Esta mujer fue esterilizada a la fuerza por el gobierno japonés. Ahora no puede tener hijos.

10 Abr, 2018

Cuando tenía 16 años, Junko Iizuka, una muchacha con ligero retraso mental, fue engañada por el gobierno de Japón. Le comentaron que sería parte de un experimento que mejoraría su calidad de vida y la raza de los japoneses. Sin explicarle nada la llevaron a un hospital donde fue intervenida y al despertar, supo que le habían ligado las trompas de Falopio.
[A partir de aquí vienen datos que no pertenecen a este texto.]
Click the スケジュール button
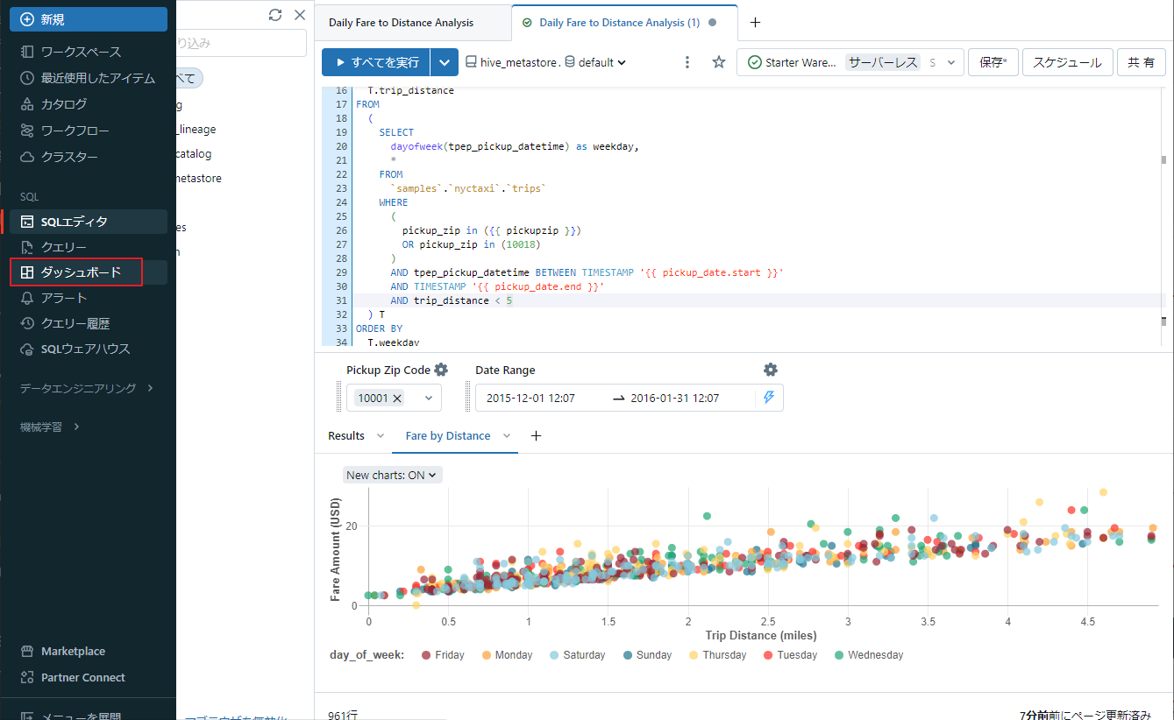Image resolution: width=1174 pixels, height=720 pixels. (x=1067, y=62)
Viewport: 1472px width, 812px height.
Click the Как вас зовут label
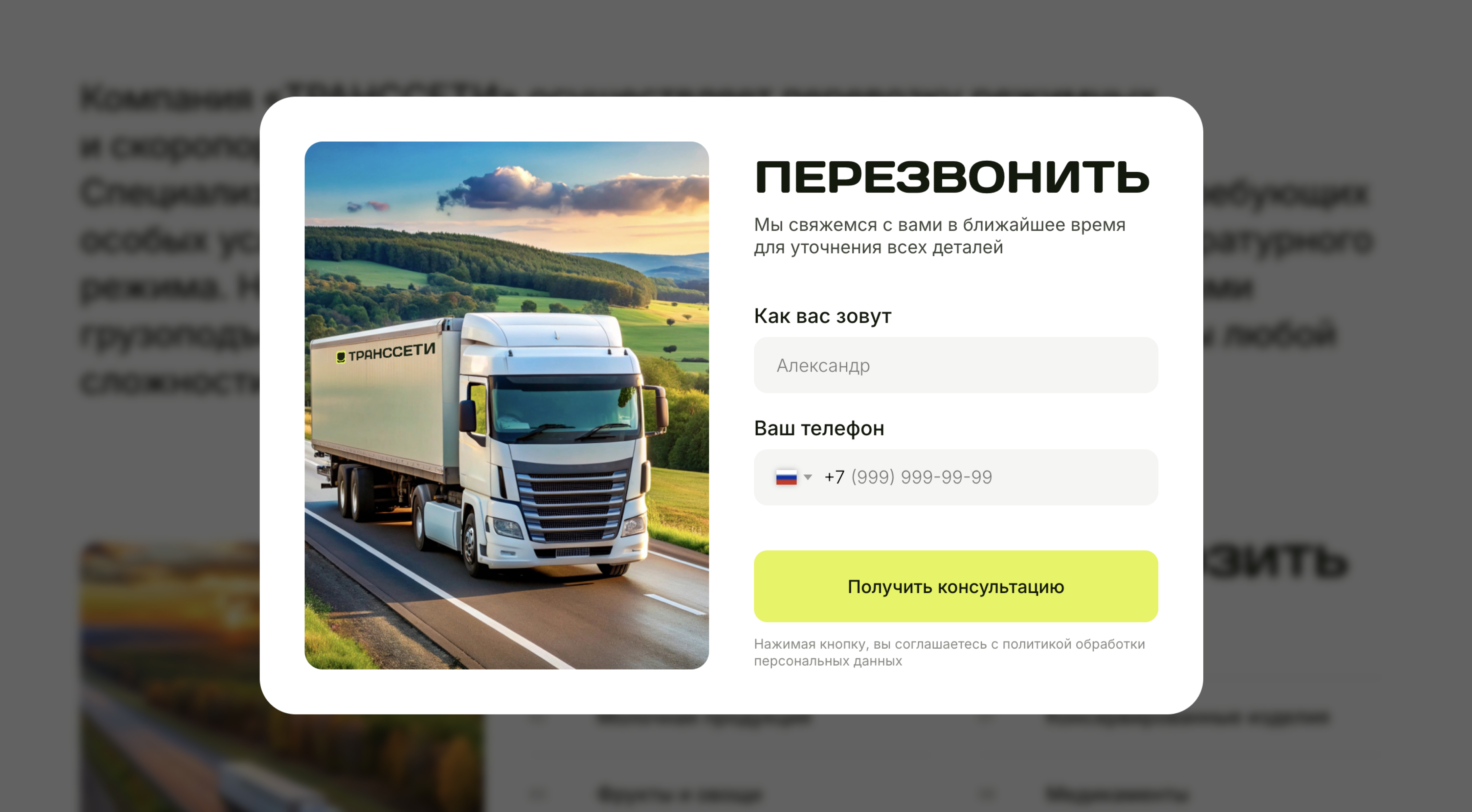point(822,316)
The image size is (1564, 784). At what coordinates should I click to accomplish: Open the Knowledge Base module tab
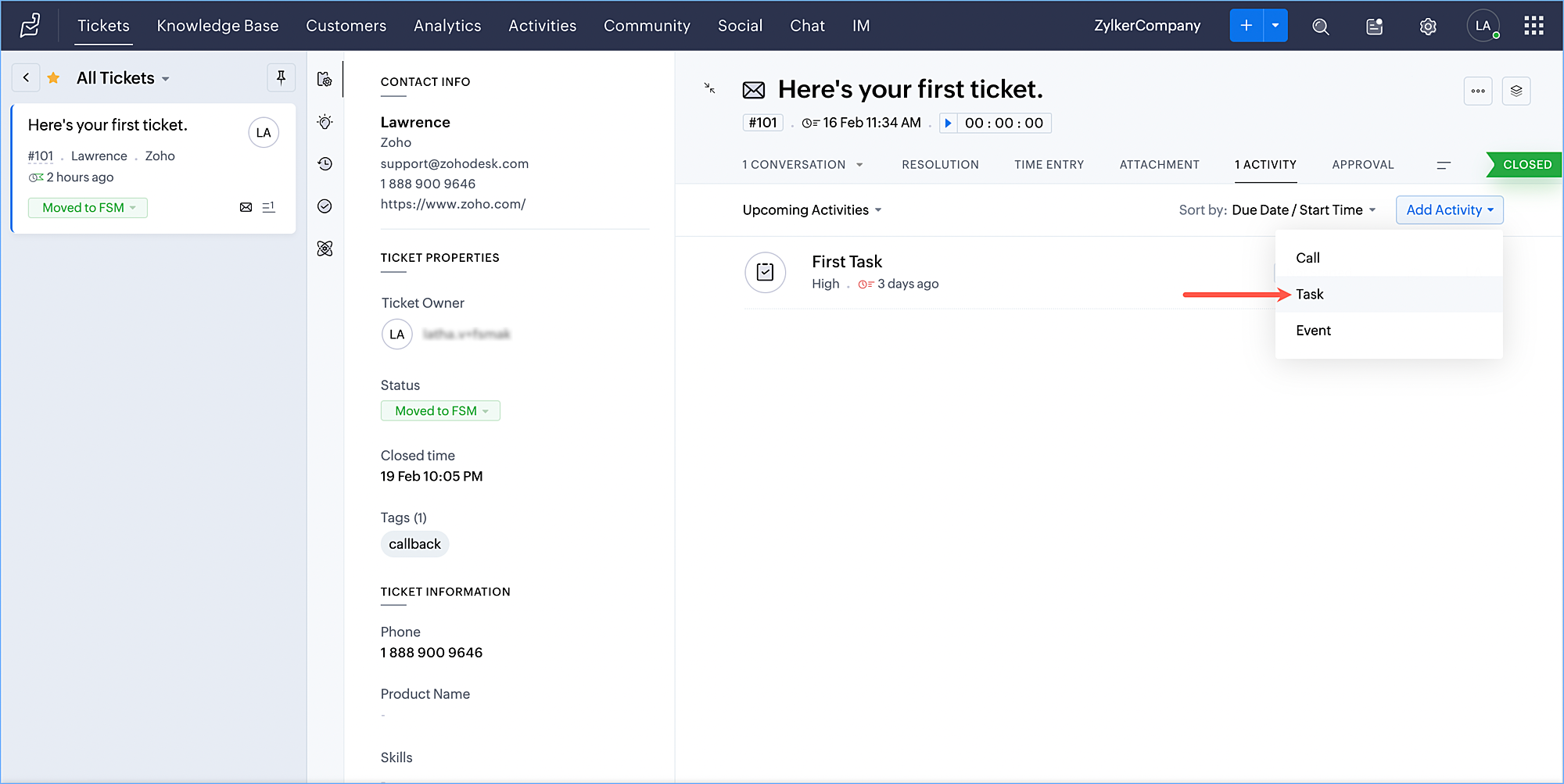coord(217,26)
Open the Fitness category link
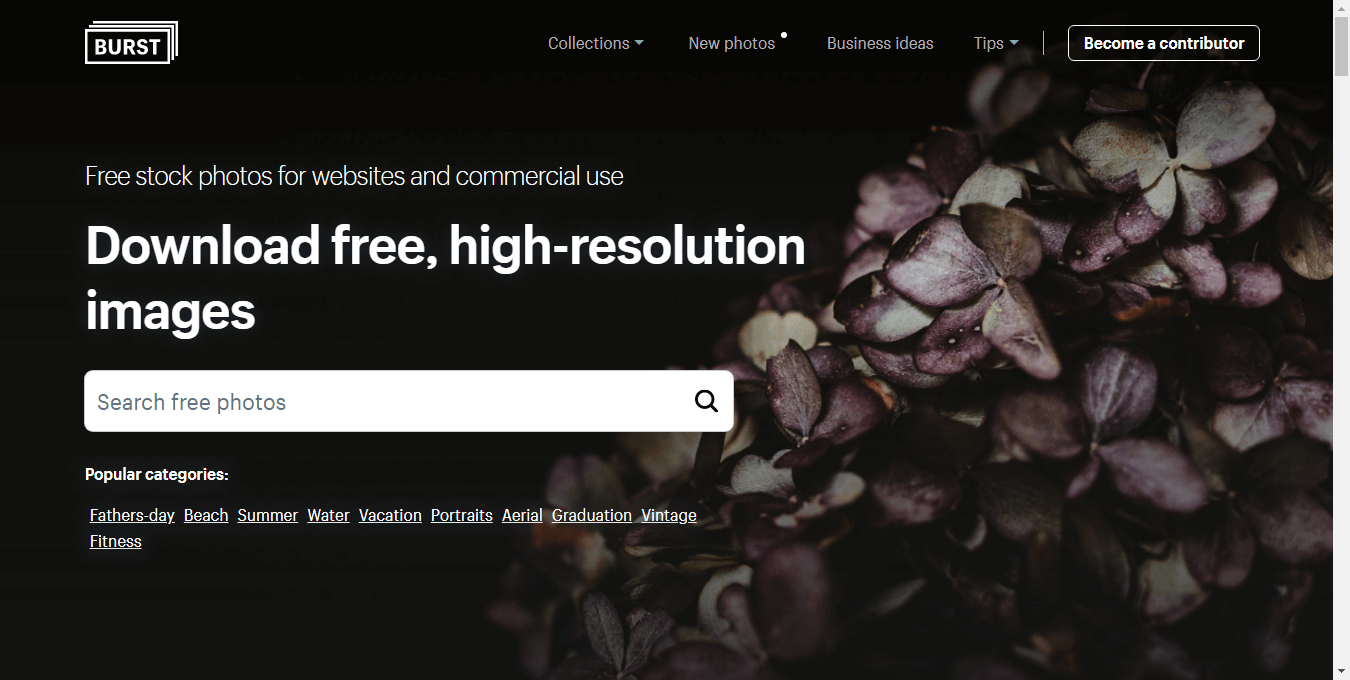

La cirugía era irreversible y nunca podría tener hijos.

La realidad era que Junko había sido víctima de la Ley de Protección Eugenésica, una medida que dictaba que todas las personas con deficiencias mentales debían ser esterilizadas para no malograr su descendencia.

Entre 1948 y 1996, unas 25,000 personas fueron esterilizadas sin su consentimiento.

A causa de su esterilización, Junko no ha podido ni siquiera encontrar una pareja romántica, pues los hombres la abandonan al saber de su infertilidad.

Hoy, Junko es activista y busca que más personas como ella que fueron vulneradas en la década de los 90, se unan para exigir al gobierno una disculpa pública y una compensación.